We teach courses on a variety of JavaScript frameworks using examples that pull in data from remote APIs. The examples typically render a grid of data items in a responsive way using ten lines of CSS and an understanding of half a dozen HTML tags. That is sufficient to create useful prototypes.

You do not have to dive deep into CSS. There are frameworks like Bootstrap to help you construct responsive layouts.

JavaScript

JavaScript is a fundamental building block of any front-end development learning path. The language has a remarkable history: it was created in ten days by one man in 1995 for the Netscape browser to work with something called the Internet. Whatever happened to that? Fast forward a quarter of a century and we are using it to run half the planet.

You must learn JavaScript with ES6 if you are planning a full-stack developer career. As trainers, we stress the need to gain a strong understanding of ES6 before attempting to learn a framework like Angular or React. These frameworks assume your familiarity with the language and then add a pile of new concepts on top. You need to be able to spot where the language ends and the framework begins.

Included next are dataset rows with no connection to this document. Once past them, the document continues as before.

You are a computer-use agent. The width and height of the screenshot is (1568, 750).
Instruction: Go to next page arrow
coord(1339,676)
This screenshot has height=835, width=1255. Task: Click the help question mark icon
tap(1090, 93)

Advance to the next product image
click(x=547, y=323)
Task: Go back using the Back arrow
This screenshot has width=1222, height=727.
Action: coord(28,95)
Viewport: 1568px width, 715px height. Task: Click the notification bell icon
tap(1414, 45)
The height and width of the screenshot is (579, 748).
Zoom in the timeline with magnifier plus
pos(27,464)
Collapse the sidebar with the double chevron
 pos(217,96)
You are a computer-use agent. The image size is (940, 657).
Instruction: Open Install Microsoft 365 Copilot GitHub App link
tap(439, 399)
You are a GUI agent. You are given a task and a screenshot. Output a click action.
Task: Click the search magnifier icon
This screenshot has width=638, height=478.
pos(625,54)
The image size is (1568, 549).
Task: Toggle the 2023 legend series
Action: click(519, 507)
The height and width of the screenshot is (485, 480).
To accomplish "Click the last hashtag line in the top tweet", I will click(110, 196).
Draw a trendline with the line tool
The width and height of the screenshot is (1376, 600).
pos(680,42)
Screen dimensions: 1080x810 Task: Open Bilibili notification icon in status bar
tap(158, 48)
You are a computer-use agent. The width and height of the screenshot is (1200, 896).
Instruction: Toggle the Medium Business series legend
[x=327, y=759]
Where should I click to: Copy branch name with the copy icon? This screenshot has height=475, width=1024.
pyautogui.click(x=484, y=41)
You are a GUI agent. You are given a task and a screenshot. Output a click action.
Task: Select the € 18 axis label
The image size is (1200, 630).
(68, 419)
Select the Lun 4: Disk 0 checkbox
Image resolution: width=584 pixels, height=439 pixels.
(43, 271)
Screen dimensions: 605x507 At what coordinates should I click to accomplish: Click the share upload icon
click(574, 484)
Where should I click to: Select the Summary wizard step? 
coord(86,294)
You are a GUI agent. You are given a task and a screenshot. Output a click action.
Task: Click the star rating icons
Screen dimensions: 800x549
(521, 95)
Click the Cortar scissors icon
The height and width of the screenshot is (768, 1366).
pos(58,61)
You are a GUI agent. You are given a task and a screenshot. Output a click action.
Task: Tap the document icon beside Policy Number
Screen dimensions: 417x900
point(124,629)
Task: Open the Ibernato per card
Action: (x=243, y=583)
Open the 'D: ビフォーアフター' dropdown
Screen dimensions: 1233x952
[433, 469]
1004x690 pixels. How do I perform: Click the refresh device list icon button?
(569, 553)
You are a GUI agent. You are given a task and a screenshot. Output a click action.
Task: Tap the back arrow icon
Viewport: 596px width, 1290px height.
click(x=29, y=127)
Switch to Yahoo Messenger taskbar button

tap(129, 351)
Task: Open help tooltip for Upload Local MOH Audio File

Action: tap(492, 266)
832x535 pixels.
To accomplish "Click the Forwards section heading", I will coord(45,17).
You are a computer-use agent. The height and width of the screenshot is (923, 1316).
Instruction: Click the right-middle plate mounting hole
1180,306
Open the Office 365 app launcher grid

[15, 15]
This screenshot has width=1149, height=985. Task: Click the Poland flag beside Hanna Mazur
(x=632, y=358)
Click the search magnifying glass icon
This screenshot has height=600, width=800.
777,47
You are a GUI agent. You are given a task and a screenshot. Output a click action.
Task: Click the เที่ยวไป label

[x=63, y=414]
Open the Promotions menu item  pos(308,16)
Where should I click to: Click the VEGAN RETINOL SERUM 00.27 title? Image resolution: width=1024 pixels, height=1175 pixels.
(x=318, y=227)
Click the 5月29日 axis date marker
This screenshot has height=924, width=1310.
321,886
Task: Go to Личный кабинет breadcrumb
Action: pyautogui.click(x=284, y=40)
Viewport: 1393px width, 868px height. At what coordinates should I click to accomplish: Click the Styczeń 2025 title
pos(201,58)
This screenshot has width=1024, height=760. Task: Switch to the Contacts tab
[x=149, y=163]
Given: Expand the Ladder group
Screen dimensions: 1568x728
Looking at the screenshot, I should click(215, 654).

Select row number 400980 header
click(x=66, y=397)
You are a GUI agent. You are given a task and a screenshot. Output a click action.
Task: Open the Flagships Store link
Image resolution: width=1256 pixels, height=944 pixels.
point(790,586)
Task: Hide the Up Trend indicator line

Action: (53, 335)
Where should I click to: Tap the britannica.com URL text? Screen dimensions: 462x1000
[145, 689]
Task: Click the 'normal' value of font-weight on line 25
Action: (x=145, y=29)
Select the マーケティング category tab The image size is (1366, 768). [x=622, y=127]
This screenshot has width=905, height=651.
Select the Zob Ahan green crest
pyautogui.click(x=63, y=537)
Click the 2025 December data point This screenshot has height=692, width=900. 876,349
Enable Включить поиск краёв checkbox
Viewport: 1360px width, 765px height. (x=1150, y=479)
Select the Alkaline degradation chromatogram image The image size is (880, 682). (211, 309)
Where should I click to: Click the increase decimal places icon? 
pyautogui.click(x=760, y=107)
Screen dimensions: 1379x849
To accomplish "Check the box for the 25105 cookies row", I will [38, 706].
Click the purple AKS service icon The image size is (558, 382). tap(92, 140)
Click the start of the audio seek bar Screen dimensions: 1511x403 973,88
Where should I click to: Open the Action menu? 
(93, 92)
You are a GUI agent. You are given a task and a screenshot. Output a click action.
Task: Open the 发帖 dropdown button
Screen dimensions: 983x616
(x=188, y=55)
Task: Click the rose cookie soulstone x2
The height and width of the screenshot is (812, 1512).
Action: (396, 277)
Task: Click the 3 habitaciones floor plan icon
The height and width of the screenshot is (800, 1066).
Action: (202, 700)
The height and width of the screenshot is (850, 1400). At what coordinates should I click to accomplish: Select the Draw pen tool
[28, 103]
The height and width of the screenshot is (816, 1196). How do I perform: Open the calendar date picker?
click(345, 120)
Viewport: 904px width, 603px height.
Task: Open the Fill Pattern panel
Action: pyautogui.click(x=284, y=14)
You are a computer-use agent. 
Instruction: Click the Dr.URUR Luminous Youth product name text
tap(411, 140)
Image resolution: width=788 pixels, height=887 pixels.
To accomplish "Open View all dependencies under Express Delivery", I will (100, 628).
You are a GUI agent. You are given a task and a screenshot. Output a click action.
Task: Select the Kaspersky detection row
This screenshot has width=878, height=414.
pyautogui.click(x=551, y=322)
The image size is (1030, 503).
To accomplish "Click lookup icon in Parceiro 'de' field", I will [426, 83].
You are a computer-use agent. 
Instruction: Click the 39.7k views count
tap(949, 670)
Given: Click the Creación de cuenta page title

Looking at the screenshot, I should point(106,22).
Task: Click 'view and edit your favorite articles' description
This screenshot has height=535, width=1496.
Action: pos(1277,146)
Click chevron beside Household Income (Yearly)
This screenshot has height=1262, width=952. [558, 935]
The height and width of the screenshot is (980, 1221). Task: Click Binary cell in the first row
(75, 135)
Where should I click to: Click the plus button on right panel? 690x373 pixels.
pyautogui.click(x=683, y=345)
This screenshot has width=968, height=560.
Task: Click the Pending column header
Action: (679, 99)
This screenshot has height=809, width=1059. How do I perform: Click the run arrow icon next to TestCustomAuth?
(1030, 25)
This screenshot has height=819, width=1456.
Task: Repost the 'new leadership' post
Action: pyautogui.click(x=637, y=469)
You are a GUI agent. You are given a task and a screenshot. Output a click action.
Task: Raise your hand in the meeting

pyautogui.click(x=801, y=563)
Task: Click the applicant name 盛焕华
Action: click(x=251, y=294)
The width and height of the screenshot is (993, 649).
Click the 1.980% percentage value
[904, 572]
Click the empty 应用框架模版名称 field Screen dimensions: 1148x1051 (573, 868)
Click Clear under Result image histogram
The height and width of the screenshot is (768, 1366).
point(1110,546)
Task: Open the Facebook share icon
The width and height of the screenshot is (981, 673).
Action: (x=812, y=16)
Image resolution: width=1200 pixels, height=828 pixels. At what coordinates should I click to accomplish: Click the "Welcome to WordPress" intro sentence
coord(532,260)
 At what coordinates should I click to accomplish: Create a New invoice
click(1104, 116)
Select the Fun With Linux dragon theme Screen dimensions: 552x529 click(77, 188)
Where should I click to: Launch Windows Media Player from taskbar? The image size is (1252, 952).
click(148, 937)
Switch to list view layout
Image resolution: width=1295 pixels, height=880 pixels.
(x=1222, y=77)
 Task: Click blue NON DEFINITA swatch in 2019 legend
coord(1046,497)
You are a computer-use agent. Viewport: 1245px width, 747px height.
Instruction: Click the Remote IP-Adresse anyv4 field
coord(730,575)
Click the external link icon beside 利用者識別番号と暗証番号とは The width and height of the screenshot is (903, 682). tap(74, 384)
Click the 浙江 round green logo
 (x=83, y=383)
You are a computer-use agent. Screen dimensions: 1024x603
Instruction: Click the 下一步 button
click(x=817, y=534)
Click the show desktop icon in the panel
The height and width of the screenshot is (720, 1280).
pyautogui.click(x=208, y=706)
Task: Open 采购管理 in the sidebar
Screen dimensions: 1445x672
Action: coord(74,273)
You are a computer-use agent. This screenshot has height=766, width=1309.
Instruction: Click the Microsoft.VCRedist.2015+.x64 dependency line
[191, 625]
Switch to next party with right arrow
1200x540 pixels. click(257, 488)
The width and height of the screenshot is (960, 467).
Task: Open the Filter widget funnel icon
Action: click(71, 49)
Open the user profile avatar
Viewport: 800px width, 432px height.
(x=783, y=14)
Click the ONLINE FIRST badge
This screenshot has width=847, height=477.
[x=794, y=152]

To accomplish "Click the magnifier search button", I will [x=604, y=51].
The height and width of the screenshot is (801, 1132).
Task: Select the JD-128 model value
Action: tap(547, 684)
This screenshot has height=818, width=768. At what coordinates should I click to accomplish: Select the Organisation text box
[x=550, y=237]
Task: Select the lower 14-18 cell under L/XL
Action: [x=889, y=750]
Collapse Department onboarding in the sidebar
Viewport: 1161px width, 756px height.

Get fluent with ES6. Then learning React or Angular will not seem such a big deal.

JavaScript Frameworks

Frameworks provide an structured way of doing things for large JavaScript teams. Which one do you learn? We would recommend going for one of the most popular ones like React and Angular.

They are currently the two biggest players - but all frameworks share common ideas. And they all come with command-line tooling which turns your framework code back into plain old JavaScript. 

So we say, do your ES6 homework first then just dive in. The framework will build a lot of the code for you. There is no need to dust off that old jQuery manual.

And what about Typescript?

Typescript is central to how Angular works, but it remains optional in other frameworks like React.

We think TypeScript is a good idea. It's what is known as a Strongly Typed language - which will help spot errors earlier in the development life cycle - even in the editor as you're going along. And there's a chance your teammates might even understand your code ;-) 

Finding your developer learning path


Show me the Data!

Your job will always involve marshalling data from a variety of sources, and transforming it into something useful. Data arrives in unpredictable asynchronous ways - so it's important to learn about "async" programming in JavaScript.

Another feature called "Promises" allows you to write clean code that handles async events and avoids complex nested logic. Alternatively, "Reactive programming" offers a new way of thinking. Interactivity and events can be treated as streams of async events over time.

The Reactive Extensions to JavaScript (RxJS) started as an independent project and will likely become a core part of future releases of JavaScript. We've got a blog piece in the pipeline which goes into more depth about RxJS so stay tuned!

One of the biggest deals in Reactive frameworks is the use of "Observable" objects to manage async streams of data - which is a central idea within the Angular framework.

Since "Web 2.0" requesting data has involved making AJAX calls to REST APIs and getting back JSON data. This approach works but what you get back can lack precision. To give it an analogy, if you order your favourite dish in a restaurant, you probably don't want the waiter to return with an entire menu of food. GraphQL solves this problem. This query language from Facebook precisely returns the data you requested and nothing more. Less data means higher performance, means happier users. 

Don't skimp on learning GraphQL - it is likely to play a big part in your front-end development career.


Where do I begin?

Build something small and then repeat. Get into the habit of continuous learning by writing lots of small projects. This work is hard. Stuff will break - which is just fine.

For inspiration, check out "100 days of code". You will find lots of developers who have set themselves the goal of writing a small project every day for one hundred days in a row. Forming the habit of learning is as valuable as the thing you create.

Don't forget to take a break and go for a walk every now and again.

Learning takes time but small amounts of effort every day will compound over time.

In no time you will be wearing that Dr. Who T-shirt!